• _Your goal_
Could you set down exactly the lines in the records below between the line holding "How do I perform: Click the green" and the line holding "You are a computer-use agent. Image resolution: width=605", inclusive?

((

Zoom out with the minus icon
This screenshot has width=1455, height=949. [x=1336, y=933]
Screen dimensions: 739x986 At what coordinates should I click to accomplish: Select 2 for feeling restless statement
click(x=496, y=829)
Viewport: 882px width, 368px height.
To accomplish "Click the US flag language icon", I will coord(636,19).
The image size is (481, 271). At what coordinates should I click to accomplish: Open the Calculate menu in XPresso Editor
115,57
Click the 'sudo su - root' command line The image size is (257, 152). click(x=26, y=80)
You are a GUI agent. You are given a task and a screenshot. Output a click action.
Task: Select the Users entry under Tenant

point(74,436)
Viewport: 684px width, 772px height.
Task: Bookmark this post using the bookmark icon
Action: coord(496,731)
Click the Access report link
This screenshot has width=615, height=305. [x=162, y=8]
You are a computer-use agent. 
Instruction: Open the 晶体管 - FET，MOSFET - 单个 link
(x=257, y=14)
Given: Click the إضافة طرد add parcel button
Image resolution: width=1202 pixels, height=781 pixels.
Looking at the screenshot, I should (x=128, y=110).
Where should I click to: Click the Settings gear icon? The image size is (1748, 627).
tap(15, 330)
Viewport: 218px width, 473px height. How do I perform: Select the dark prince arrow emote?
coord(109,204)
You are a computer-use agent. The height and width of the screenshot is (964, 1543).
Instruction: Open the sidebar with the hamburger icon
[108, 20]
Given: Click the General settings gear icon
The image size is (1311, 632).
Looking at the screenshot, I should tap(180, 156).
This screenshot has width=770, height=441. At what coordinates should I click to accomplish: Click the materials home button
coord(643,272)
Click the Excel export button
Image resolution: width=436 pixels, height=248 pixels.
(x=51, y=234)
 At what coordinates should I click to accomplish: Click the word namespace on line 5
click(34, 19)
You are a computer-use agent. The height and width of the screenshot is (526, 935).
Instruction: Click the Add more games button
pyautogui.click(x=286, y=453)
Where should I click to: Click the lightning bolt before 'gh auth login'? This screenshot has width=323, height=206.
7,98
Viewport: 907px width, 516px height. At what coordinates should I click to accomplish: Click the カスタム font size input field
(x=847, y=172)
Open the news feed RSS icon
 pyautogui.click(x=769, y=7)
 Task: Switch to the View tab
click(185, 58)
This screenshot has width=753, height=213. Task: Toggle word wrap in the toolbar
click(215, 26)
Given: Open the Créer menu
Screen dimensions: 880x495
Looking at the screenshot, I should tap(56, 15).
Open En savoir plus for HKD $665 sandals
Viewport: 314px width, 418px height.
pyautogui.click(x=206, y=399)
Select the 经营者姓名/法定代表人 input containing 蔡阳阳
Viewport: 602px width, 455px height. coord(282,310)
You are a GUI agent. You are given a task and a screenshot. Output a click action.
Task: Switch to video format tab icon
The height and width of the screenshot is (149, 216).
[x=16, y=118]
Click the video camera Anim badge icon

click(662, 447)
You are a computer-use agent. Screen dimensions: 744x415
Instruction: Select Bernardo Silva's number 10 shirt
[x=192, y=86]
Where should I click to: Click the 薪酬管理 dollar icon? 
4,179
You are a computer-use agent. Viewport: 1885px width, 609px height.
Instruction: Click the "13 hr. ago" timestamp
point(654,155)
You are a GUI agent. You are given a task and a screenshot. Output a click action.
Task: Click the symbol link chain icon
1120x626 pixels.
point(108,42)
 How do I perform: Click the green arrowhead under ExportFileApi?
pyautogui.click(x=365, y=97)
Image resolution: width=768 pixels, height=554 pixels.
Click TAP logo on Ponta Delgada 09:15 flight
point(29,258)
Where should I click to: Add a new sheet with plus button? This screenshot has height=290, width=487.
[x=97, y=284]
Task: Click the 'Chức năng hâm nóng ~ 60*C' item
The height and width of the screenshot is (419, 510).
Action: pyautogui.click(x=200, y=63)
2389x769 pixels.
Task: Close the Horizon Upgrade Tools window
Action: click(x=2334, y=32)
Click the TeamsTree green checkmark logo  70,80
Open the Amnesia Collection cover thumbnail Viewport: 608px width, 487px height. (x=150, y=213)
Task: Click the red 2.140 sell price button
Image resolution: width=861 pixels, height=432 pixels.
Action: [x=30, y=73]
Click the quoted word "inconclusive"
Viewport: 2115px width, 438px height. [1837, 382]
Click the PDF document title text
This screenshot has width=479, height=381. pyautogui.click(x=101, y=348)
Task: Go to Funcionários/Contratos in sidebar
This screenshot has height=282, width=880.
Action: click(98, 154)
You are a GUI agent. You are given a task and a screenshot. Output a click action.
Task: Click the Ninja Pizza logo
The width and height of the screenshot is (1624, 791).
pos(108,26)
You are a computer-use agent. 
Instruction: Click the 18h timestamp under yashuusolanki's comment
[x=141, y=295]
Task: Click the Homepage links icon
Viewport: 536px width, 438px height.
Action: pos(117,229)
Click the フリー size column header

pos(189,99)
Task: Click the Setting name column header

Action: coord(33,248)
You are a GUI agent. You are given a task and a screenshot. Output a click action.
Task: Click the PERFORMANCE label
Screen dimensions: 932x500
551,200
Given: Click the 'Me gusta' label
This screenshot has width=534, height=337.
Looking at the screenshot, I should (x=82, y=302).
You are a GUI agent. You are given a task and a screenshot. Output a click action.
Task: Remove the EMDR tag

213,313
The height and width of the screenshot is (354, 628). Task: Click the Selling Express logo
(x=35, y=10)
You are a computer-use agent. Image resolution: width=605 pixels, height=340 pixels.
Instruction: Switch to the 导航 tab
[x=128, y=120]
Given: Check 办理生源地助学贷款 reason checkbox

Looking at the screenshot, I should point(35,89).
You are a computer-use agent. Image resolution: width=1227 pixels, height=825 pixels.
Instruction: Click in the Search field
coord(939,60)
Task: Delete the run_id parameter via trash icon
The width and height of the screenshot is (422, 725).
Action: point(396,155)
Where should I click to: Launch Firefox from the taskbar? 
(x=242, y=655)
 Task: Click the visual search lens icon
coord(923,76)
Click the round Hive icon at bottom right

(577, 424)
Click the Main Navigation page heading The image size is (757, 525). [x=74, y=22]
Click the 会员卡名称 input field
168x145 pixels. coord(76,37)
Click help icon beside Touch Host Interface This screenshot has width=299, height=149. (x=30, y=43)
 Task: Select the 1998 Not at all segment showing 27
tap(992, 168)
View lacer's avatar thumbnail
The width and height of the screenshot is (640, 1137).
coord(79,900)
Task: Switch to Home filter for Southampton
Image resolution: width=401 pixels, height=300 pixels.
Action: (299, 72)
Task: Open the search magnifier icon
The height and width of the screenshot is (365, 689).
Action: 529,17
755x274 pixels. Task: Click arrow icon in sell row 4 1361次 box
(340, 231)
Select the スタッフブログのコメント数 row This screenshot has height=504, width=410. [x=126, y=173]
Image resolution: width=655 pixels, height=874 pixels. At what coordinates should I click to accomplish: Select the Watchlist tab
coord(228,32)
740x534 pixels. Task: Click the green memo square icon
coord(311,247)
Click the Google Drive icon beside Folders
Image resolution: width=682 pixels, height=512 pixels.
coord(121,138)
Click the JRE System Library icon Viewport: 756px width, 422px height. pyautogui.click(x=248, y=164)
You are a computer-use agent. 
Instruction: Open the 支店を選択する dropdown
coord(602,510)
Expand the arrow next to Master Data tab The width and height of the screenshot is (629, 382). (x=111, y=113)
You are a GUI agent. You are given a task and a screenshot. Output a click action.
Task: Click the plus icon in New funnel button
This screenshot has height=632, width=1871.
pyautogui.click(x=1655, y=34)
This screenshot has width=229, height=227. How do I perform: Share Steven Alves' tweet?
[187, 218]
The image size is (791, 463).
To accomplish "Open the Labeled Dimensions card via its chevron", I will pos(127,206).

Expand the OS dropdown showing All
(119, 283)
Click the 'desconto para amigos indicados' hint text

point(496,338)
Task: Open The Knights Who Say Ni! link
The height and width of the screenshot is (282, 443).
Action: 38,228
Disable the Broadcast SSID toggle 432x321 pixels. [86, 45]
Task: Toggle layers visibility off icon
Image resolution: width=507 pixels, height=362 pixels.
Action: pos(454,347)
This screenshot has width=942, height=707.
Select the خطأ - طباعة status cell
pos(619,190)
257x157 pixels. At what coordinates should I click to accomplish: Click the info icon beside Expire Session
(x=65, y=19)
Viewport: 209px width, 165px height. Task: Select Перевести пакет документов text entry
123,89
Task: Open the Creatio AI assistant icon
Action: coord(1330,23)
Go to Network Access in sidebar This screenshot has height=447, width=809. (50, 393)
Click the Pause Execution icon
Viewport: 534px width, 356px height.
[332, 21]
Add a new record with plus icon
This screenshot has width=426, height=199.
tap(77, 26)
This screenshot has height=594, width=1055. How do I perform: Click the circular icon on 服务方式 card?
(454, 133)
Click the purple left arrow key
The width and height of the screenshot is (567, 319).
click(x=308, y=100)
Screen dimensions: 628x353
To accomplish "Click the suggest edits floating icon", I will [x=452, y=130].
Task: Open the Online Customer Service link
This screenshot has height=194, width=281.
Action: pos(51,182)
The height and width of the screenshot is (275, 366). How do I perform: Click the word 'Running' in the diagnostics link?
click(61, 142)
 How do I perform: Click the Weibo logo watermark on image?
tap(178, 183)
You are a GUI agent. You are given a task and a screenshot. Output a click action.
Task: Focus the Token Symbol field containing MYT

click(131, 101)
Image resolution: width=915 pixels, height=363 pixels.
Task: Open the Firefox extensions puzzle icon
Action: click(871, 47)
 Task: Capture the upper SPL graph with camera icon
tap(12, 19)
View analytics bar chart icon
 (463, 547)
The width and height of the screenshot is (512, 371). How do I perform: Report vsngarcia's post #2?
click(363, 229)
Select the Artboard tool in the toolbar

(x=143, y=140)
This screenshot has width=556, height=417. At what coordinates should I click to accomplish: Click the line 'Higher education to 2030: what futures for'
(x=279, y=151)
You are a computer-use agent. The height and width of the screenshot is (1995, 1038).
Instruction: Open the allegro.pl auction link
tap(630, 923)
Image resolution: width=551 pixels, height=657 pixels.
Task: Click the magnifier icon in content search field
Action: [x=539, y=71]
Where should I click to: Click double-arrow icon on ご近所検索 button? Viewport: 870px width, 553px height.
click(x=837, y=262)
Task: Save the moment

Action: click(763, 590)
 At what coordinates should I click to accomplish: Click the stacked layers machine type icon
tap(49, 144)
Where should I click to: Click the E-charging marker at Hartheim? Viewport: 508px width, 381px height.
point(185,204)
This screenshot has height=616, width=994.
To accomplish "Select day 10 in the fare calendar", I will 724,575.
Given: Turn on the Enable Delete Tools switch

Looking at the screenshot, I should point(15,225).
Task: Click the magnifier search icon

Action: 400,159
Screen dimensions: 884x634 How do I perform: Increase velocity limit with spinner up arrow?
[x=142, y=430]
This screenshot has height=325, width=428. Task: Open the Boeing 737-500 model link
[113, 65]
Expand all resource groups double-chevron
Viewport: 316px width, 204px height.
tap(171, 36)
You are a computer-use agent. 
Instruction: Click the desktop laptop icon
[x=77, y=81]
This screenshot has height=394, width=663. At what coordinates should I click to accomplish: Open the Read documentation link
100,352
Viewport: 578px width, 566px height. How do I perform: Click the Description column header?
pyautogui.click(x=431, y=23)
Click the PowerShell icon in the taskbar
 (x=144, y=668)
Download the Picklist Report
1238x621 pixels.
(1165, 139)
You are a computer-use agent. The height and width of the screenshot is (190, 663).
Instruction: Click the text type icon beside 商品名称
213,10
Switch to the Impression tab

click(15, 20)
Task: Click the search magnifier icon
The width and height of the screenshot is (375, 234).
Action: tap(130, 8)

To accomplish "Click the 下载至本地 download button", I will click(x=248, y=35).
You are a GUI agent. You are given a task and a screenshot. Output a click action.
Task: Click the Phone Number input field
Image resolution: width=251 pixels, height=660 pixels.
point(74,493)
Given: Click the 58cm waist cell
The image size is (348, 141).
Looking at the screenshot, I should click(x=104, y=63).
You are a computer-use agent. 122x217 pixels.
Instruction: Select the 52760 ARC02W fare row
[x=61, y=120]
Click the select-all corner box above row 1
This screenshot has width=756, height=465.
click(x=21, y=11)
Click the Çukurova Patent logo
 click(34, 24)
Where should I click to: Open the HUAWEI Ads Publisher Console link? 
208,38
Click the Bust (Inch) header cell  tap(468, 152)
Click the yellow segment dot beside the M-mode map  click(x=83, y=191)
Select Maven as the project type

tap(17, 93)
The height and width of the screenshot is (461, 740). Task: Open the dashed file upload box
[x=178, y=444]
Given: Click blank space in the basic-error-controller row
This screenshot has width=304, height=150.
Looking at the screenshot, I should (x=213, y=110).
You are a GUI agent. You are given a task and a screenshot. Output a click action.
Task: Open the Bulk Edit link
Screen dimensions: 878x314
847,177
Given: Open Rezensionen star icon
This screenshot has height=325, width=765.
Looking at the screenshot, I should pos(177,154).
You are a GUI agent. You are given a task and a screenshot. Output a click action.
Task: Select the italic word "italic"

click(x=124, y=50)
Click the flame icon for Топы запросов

))

• _Task result_
 How do I perform: Click the green arrowhead under ExportFileApi?
pyautogui.click(x=365, y=97)
Image resolution: width=768 pixels, height=554 pixels.
Click TAP logo on Ponta Delgada 09:15 flight
point(29,258)
Where should I click to: Add a new sheet with plus button? This screenshot has height=290, width=487.
[x=97, y=284]
Task: Click the 'Chức năng hâm nóng ~ 60*C' item
The height and width of the screenshot is (419, 510).
Action: pyautogui.click(x=200, y=63)
2389x769 pixels.
Task: Close the Horizon Upgrade Tools window
Action: click(x=2334, y=32)
Click the TeamsTree green checkmark logo  70,80
Open the Amnesia Collection cover thumbnail Viewport: 608px width, 487px height. (x=150, y=213)
Task: Click the red 2.140 sell price button
Image resolution: width=861 pixels, height=432 pixels.
Action: [x=30, y=73]
Click the quoted word "inconclusive"
Viewport: 2115px width, 438px height. [1837, 382]
Click the PDF document title text
This screenshot has width=479, height=381. pyautogui.click(x=101, y=348)
Task: Go to Funcionários/Contratos in sidebar
This screenshot has height=282, width=880.
Action: click(98, 154)
You are a GUI agent. You are given a task and a screenshot. Output a click action.
Task: Click the Ninja Pizza logo
The width and height of the screenshot is (1624, 791).
pos(108,26)
You are a computer-use agent. 
Instruction: Click the 18h timestamp under yashuusolanki's comment
[x=141, y=295]
Task: Click the Homepage links icon
Viewport: 536px width, 438px height.
Action: pos(117,229)
Click the フリー size column header

pos(189,99)
Task: Click the Setting name column header

Action: coord(33,248)
You are a GUI agent. You are given a task and a screenshot. Output a click action.
Task: Click the PERFORMANCE label
Screen dimensions: 932x500
551,200
Given: Click the 'Me gusta' label
This screenshot has width=534, height=337.
Looking at the screenshot, I should (x=82, y=302).
You are a GUI agent. You are given a task and a screenshot. Output a click action.
Task: Remove the EMDR tag

213,313
The height and width of the screenshot is (354, 628). Task: Click the Selling Express logo
(x=35, y=10)
You are a computer-use agent. Image resolution: width=605 pixels, height=340 pixels.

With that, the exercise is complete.